The San Isidro Movement—known in Spanish as Movement San Isidro (MSI)—is a collective of Cuban artists, activists, academics, and journalists fighting for their right to the freedom of expression. The group was formed in 2018 in response to the enactment of Decree 349, which requires artists to obtain advance permission for public and private performances and exhibitions. The group’s members have vocally criticized the Cuban regime’s censorship by staging protests and performances, and have been met with retaliatory threats, surveillance, and detainments. In a 2021 bipartisan Senate resolution expressing U.S. solidarity with the movement, Illinois Senator Dick Durbin said, “The repression of the country’s artistic community, continued jailing of Jose Daniel Ferrer, and failure to hold anyone accountable for the death of Oswaldo Paya all demand continued international attention.”
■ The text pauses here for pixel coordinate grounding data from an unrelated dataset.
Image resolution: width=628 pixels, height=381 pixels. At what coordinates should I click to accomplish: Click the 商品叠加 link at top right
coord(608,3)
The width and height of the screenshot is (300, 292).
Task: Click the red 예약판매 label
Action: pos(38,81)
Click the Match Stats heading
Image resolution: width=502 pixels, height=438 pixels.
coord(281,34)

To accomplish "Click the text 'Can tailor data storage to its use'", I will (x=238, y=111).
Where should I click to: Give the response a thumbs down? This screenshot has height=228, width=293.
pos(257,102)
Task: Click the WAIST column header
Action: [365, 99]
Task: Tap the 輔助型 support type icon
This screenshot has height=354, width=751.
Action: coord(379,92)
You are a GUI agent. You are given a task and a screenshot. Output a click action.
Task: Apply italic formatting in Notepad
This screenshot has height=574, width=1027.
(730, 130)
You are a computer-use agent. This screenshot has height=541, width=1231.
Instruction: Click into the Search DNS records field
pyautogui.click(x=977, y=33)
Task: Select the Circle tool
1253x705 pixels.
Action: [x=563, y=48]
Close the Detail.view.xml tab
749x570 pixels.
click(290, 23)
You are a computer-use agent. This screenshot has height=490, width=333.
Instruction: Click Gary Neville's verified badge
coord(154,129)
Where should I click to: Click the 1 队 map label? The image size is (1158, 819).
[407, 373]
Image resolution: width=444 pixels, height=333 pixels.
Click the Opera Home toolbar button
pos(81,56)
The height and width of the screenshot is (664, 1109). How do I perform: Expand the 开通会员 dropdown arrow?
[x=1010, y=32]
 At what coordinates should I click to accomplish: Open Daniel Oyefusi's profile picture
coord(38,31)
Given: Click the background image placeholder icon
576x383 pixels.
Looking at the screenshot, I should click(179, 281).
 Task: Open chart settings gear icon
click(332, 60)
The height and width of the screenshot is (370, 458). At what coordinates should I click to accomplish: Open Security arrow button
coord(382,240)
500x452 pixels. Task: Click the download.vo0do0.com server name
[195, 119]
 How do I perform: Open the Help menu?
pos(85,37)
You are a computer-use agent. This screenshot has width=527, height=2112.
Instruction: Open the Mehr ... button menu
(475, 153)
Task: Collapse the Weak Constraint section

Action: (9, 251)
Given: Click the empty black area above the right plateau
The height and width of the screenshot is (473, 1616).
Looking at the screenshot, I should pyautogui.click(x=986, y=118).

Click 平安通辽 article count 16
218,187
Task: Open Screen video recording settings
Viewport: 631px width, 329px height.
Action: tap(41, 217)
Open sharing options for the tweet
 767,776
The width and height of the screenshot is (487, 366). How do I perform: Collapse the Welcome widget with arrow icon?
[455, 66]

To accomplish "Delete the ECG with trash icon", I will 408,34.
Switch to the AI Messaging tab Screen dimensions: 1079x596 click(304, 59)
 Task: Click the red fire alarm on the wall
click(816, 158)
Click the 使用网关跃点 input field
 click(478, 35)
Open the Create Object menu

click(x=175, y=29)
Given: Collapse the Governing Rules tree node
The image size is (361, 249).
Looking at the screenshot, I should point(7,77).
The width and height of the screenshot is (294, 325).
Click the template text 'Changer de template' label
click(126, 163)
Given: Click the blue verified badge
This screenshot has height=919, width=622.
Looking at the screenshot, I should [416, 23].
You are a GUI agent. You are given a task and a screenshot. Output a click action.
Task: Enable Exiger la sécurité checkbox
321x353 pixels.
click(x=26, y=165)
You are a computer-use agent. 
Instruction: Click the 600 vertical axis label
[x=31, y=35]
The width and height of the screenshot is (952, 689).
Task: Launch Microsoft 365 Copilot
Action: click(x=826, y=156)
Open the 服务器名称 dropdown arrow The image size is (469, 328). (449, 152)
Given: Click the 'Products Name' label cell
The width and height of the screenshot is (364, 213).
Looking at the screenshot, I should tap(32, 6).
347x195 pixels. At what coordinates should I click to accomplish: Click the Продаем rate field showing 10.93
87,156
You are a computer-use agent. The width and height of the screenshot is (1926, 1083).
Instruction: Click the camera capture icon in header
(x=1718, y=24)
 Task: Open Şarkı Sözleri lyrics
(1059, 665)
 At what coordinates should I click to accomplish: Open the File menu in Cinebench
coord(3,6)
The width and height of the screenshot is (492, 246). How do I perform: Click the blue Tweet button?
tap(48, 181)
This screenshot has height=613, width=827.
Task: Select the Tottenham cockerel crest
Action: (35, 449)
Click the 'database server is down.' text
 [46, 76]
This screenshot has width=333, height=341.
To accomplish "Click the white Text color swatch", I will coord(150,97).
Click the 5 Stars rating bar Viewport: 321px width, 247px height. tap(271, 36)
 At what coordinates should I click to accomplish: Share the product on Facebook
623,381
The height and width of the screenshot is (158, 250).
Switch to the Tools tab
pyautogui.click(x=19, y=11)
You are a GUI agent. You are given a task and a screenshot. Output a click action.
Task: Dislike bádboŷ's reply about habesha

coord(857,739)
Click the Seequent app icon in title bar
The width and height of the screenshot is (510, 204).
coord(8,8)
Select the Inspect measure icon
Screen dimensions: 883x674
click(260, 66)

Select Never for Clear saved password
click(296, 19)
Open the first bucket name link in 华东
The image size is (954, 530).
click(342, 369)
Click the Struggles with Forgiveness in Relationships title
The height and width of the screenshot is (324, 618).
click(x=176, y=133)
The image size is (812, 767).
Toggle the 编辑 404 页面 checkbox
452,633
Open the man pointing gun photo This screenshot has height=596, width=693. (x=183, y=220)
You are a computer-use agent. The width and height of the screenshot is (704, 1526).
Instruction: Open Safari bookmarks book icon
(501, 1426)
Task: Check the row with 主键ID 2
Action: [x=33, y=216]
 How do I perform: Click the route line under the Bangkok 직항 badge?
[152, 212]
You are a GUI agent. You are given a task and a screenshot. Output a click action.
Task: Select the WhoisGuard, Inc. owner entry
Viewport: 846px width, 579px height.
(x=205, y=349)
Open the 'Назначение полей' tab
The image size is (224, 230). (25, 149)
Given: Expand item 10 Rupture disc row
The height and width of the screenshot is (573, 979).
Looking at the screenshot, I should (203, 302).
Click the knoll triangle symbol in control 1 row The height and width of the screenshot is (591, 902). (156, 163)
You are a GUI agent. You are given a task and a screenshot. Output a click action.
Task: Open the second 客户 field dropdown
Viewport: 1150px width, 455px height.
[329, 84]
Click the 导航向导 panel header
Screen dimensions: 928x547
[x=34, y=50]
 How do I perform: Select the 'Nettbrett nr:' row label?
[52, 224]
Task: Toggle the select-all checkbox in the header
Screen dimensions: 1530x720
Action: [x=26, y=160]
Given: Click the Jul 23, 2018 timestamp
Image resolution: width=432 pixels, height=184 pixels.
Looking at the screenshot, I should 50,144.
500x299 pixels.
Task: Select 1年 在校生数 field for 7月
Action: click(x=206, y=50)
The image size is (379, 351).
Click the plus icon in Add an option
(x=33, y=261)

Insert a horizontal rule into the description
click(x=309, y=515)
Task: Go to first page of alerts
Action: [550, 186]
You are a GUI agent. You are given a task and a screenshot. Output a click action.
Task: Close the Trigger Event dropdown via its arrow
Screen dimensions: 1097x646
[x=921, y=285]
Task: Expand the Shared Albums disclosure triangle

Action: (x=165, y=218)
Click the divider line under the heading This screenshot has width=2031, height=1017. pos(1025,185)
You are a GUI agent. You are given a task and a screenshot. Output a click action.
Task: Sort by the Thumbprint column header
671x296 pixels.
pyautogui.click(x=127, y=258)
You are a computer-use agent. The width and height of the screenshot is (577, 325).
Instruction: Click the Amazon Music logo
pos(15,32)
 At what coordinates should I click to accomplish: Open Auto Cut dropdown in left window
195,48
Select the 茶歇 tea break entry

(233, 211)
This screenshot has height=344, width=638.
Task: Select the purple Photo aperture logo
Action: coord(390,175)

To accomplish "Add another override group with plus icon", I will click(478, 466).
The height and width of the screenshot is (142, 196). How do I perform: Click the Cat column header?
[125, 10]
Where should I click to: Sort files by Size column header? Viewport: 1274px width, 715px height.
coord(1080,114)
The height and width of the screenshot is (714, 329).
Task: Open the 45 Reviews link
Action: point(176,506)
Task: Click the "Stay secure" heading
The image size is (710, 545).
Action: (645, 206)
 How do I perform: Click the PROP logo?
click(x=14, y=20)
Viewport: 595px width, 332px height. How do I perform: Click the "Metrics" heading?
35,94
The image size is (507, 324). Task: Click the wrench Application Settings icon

Book tickets for the 7:30 p.m. performance at Use promo code SPANISH to access seats in the best locations to view the screen featuring the Spanish supertitles with pay-what-you-can ticket prices beginning at $35. Projected Spanish translation provided by c2.

The free event is presented by Chicago Shakespeare Theater in partnership with University of Illinois Chicago’s Latin American and Latino Studies Program and the Rafael Cintron Ortiz Latino Cultural Center, as well as The School of Communication and The Department of Theatre at Northwestern University.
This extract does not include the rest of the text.